(Collected data entries)
-.-.-

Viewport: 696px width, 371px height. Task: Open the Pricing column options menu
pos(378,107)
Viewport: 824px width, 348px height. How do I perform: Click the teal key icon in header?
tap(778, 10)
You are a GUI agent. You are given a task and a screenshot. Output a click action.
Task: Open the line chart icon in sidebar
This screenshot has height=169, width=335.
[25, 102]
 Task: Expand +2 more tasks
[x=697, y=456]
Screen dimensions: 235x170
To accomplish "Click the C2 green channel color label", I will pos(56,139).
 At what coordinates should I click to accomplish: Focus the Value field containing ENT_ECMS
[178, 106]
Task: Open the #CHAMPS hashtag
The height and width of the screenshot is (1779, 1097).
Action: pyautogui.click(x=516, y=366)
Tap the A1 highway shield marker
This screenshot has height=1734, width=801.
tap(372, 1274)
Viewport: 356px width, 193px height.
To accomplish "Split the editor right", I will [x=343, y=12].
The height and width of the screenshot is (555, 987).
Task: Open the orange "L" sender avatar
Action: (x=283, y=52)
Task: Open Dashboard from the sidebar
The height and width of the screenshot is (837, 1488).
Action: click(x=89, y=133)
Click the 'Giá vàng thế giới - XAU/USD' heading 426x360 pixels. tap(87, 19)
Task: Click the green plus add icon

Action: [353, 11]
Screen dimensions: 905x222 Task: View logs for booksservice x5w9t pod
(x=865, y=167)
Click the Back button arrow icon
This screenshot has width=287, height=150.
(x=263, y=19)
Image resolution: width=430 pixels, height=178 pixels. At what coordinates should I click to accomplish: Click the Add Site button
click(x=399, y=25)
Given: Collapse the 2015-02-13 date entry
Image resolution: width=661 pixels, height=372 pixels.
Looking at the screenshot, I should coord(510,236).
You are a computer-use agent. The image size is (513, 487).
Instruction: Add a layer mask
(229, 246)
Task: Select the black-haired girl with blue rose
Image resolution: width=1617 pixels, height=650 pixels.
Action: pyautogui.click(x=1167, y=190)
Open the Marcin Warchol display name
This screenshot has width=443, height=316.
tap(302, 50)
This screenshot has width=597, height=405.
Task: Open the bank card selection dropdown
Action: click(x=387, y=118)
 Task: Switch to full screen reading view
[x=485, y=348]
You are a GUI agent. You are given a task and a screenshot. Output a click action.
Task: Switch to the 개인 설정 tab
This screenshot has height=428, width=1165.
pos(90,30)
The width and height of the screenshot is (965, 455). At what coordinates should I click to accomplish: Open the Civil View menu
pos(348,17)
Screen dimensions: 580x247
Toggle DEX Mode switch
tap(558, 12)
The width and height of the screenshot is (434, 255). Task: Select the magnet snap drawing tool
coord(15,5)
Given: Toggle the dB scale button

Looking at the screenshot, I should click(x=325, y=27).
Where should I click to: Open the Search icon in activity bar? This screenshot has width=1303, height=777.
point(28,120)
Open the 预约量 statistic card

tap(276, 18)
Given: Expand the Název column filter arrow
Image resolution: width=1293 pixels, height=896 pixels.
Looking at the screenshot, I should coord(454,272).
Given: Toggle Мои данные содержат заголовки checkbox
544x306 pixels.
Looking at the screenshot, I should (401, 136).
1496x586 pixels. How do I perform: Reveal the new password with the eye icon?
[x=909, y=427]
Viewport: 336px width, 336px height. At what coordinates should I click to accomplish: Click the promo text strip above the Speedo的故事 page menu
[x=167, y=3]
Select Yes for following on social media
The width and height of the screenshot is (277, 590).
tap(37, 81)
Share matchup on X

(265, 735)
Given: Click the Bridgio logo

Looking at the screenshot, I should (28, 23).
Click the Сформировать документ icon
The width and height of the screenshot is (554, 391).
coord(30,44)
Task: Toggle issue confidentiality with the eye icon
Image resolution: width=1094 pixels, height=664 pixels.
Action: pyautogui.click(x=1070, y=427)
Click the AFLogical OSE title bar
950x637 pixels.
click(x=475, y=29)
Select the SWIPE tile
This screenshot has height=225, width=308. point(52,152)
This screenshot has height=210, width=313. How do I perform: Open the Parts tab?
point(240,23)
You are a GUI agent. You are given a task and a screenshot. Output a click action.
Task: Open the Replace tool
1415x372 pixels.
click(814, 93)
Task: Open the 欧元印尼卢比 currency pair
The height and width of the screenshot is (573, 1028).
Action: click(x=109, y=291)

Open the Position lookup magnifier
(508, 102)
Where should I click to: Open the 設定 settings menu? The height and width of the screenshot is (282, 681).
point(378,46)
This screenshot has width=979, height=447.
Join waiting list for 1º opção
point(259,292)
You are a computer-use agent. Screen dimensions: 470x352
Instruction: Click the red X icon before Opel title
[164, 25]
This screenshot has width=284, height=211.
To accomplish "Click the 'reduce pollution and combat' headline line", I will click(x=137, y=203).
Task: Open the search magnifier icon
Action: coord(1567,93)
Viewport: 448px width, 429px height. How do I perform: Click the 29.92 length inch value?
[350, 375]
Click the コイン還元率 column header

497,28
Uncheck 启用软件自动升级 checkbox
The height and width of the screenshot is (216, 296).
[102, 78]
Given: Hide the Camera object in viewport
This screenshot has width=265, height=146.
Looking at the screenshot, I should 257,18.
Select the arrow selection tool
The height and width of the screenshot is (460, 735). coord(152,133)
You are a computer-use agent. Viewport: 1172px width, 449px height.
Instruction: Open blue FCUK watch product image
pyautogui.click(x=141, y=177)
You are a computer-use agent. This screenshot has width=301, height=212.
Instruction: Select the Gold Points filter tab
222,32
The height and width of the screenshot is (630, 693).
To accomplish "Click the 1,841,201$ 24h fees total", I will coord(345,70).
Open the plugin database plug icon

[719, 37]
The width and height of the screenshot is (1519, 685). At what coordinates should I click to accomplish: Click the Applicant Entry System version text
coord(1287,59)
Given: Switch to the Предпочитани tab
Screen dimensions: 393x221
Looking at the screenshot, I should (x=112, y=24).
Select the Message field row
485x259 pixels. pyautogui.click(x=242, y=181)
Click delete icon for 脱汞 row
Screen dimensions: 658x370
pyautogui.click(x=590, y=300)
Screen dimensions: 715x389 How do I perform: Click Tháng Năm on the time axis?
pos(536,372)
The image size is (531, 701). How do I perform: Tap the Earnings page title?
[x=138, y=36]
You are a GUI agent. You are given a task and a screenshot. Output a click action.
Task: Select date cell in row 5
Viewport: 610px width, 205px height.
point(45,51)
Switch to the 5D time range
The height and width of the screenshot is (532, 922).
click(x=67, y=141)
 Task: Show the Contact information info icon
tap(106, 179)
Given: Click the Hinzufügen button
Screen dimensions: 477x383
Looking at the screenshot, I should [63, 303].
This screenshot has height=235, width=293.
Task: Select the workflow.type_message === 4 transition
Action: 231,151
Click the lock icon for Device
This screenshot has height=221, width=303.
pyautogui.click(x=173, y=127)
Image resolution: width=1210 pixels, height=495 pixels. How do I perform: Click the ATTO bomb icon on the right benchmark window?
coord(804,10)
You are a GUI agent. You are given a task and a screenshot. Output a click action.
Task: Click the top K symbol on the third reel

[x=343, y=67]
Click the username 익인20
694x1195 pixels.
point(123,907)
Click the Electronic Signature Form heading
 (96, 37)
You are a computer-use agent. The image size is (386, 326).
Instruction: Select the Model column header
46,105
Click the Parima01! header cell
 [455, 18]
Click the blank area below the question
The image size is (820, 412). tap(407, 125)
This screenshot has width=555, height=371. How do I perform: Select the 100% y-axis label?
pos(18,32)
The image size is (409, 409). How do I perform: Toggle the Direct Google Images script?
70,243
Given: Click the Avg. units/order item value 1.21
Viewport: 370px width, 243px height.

-.-.-

* Problem requirements
Look through the entries, and return every line that the word "sidebar" appears in.

* Answer for this exercise
Task: Open the line chart icon in sidebar
Task: Open Dashboard from the sidebar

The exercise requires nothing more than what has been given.